What do we expect from a development parcel? If you are the owner of the parcel, you expect, at the very least, to make some money. If you’re a city official, you’d like the parcel, if it is indeed vacant or underutilized, to throw off some tax revenue to fund city services. You may also hope the development adds value to the surrounding properties by adding amenities or leveraging a neighborhood’s strengths, like walkability or density or beauty.

If you’re a Philadelphian, you’re probably not accustomed to expecting that the development might make the city more attractive, more lively, or more interesting. You may not have realized that was an option. But, in fact, it’s one of the foremost goals of the new zoning code.

7th and Bainbridge | Photo: Nathaniel Popkin

7th and Bainbridge | Photo: Nathaniel Popkin

In Bella Vista, where I live, that expectation has been undermined for the last two decades by a stream of poor quality and unimaginative new buildings that give nothing to the street. And at the ground level, where we experience the city, most of these new buildings give us a vinyl garage door–or as in the above photograph a wall of strange, unsettling gates–for the pedestrian, a slap in the face.

In her column last week, the Inquirer’s architecture critic Inga Saffron made the point that parking garages deaden the downtown street. But the effect of inserting private parking into the neighborhood street is still more pernicious, for there is likely less at play to counteract the detrimental anti-urban effects.

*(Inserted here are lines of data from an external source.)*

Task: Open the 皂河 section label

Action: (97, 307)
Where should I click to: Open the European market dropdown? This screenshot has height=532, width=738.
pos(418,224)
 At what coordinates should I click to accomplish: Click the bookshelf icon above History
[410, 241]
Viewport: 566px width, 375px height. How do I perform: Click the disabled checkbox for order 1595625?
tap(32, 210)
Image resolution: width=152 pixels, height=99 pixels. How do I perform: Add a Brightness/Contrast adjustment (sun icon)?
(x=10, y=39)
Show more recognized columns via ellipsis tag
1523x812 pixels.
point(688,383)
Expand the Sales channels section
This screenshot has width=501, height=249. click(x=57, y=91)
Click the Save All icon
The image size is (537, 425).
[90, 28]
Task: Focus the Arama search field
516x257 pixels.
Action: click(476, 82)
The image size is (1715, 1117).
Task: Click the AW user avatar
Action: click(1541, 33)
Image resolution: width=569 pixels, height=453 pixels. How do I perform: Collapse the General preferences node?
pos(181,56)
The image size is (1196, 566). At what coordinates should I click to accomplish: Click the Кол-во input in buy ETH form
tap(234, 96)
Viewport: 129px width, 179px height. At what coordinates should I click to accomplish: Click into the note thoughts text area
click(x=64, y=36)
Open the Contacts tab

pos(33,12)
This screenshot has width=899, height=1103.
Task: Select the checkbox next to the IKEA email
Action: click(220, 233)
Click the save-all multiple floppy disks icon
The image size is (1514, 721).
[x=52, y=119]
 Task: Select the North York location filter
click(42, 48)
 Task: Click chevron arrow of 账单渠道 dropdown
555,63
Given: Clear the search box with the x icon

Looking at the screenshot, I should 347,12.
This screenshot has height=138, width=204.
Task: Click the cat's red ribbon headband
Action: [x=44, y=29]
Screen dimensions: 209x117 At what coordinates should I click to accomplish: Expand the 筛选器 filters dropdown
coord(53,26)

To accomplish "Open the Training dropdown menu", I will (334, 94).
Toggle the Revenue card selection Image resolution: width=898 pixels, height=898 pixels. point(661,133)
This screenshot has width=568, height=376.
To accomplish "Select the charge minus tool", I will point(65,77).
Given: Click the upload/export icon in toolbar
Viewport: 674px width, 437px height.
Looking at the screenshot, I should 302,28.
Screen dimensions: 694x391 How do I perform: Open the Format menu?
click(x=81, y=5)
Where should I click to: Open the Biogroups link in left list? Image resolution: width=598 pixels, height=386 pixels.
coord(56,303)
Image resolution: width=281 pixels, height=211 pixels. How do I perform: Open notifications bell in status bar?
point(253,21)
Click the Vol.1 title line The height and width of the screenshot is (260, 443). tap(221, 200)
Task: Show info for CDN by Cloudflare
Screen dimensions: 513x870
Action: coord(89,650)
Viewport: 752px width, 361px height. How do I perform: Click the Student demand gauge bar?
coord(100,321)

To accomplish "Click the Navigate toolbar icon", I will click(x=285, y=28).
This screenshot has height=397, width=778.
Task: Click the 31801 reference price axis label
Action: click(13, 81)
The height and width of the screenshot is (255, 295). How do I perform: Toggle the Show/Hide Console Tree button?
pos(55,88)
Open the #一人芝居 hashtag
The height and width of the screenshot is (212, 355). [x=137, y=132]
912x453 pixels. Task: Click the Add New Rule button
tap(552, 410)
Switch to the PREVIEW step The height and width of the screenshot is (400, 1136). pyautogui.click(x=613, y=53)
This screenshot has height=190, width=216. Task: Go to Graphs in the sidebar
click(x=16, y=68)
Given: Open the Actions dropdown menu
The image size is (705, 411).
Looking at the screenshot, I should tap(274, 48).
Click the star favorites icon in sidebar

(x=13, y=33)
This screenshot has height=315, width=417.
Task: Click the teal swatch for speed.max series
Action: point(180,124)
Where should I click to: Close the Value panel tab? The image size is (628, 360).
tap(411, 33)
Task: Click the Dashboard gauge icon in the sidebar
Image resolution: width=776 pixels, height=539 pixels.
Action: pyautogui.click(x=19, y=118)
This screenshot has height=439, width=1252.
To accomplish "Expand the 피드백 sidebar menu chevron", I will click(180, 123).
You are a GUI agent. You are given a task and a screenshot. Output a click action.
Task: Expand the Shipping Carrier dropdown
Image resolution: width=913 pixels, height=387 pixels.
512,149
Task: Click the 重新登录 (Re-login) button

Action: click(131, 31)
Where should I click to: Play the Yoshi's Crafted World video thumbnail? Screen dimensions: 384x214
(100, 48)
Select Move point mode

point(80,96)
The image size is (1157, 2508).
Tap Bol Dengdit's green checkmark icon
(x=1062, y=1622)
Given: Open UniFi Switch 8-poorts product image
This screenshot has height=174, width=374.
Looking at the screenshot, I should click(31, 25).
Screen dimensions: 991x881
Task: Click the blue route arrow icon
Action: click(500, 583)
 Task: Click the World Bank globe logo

One the reasons the curb cut is relatively easy to insert into our neighborhood streets is also why it’s so detrimental to Philadelphia’s urban rhythm: the relatively intimate scale of the street. With almost no grand neighborhood boulevards, we rely for street life on the small play: the flower box, the architectural detail, the window display, the bench. The curb cut interferes with that wonderful rhythm, and turns what might be a rewarding walk into a stroll to nowhere.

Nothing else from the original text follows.